October 1987 Market Warning

Does Rubin’s 1987 Black Monday Warning Deserve Our Attention?

EDITOR'S NOTES

Robert Rubin, one of the old titans of finance, just dropped a warning bomb so loud it should have echoed across every trading floor and government office in America. But did anyone listen? Probably not. I’ve combed through his recent CNBC appearance, and let me tell you — there’s plenty of noise out there, but Rubin’s words cut through the fog. In this piece, I highlight the few truths he told that align with what many of us already know: the debt is out of control, the government is flying blind, and the market’s sleepwalking into disaster.

Remember October 1987 — Because We’re Ignoring All the Same Red Flags

Rubin’s insistence on remembering October 19, 1987, isn’t just nostalgia — it’s a flashing red light. Black Monday didn’t need a catalyst. It was the result of systemic pressure, blind faith, and mass complacency. Sound familiar?

Today’s markets are doing the same dance. High-frequency trades, blind money pouring into AI, valuations untethered from reality — all while the foundations of the economy rot beneath us. Rubin’s warning isn’t theoretical. It’s historical — and we’re repeating it, step by stupid step.

The Debt Is Not Just High — It’s Unsustainable

Rubin’s focus on debt-to-GDP levels is one of the few honest assessments we’ve heard from a former insider. The Congressional Budget Office puts it at around 100%. Rubin says that’s laughably optimistic — Yale’s Budget Lab estimates 130–140%. That’s banana republic territory.

You can’t spend like a drunken empire forever. Eventually, the bill comes due. But instead of reform, our political class keeps hitting the debt pipe and praying for another miracle — maybe another war, maybe another bubble.

We’re Already Seeing the Consequences — Even If the Media Won’t Admit It

Rubin points out that we’re already seeing the early symptoms of debt toxicity: weakened public investment, weakened national security budgets, and rising interest rates.

He’s right. But here’s what he doesn’t say: it’s intentional. Starving public infrastructure while propping up corporate welfare is policy — not accident. And interest rate manipulation? That’s the Federal Reserve squeezing the middle class to keep the Ponzi scheme from collapsing.

The Political System Is Utterly Paralyzed

Rubin laments that Washington can’t deal with debt, AI, or anything of consequence. No argument here. The government’s operating like a failed startup with no product, no plan, and too many lobbyists.

And when Rubin says the system won’t act until it’s too late — he’s not being cynical. He’s being accurate. Politicians don’t solve problems. They ride them until the crash.
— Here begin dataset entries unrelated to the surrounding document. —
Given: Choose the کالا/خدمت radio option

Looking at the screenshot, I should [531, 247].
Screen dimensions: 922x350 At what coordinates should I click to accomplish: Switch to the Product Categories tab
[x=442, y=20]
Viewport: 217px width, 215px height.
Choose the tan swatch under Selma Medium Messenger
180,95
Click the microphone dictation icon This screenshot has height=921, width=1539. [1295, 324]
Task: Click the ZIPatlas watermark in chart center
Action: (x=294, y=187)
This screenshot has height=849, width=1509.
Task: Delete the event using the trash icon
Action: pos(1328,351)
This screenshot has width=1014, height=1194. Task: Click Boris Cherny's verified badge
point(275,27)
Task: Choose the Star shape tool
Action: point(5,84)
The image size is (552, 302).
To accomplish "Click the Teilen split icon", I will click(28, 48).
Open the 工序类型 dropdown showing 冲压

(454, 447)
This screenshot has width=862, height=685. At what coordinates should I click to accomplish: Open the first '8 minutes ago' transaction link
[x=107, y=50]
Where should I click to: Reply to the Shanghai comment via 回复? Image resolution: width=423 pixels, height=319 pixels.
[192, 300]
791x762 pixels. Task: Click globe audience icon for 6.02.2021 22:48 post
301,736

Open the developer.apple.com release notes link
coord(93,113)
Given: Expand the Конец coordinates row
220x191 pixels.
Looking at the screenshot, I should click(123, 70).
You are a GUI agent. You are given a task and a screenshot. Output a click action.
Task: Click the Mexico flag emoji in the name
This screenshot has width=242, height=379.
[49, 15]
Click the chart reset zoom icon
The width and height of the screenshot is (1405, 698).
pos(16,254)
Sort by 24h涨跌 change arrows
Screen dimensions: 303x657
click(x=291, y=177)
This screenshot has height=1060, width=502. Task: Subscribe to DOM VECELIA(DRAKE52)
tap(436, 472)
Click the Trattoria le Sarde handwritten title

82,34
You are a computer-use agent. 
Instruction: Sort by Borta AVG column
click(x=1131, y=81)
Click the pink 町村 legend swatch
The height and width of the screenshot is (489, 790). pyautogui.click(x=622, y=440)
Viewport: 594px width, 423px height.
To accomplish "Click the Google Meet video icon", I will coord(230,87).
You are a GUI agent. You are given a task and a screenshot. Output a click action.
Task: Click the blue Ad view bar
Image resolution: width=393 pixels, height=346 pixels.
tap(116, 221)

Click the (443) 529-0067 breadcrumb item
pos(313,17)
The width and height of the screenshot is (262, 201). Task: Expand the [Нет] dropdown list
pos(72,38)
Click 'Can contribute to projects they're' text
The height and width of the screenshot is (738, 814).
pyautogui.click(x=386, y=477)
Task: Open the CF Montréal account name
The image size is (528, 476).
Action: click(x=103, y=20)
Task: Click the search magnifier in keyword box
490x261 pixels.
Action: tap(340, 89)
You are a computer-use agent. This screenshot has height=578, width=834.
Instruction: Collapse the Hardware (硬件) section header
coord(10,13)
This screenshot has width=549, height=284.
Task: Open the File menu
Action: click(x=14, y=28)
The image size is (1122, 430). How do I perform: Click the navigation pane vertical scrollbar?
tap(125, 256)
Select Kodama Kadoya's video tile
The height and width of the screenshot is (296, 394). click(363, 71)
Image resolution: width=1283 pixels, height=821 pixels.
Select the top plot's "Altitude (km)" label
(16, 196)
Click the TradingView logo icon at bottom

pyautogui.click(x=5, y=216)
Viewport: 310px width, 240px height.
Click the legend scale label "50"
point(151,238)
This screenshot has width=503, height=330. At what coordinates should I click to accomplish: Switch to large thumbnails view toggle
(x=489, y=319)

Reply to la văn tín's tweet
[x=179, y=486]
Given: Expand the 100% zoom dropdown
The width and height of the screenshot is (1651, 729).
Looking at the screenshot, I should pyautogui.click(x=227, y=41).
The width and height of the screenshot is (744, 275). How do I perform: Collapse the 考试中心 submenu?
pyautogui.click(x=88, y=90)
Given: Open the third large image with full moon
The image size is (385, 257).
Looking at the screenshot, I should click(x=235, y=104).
Inflating Our Way Out? That’s a Knife in the Back of Every Saver

Rubin fears that the government will try to monetize the debt — basically printing money to buy bonds and keep the illusion alive. I share that fear. Because when they do, it’s not the hedge funds or government contractors who suffer. It’s you. Your savings, your retirement, your purchasing power.

And remember: inflation isn’t just a tax — it’s a theft. Quiet, legal, devastating.

AI Is Just a Distraction from the Real Fire

Rubin mentions AI, but doesn’t let it distract him. Good. It’s a sideshow. Yes, AI will disrupt jobs. Yes, there’s a bubble forming. But the real crisis isn’t innovation — it’s insolvency.

The tech giants can take a hit. But when Uncle Sam’s IOUs become worthless, everyone takes a hit. Especially those without offshore accounts and lobbyists on speed dial.

No, We Won’t Grow Our Way Out of This

Rubin crushes the fantasy that we can “grow” our way out of this debt. That would require growth rates unseen in modern history. The math just doesn’t work. What we need is discipline. What we have is dysfunction.

He suggests a mix of tax hikes and spending cuts — fine. But let’s be honest: this system can’t even pass a budget, let alone make sacrifices.

Conclusion: Complacency Is the Real Killer

Rubin’s final words — “it will all matter when it does” — are haunting. Because that’s how every crash works. It doesn’t matter until it really matters. And by then, the exits are jammed, the assets are frozen, and the public is left holding the bag — again.

If you think this is alarmist, go read a history book. Better yet, read your brokerage statement after the next “event.” We are sitting on a powder keg of debt, delusion, and digital distraction — and nobody in charge is even pretending to have a plan.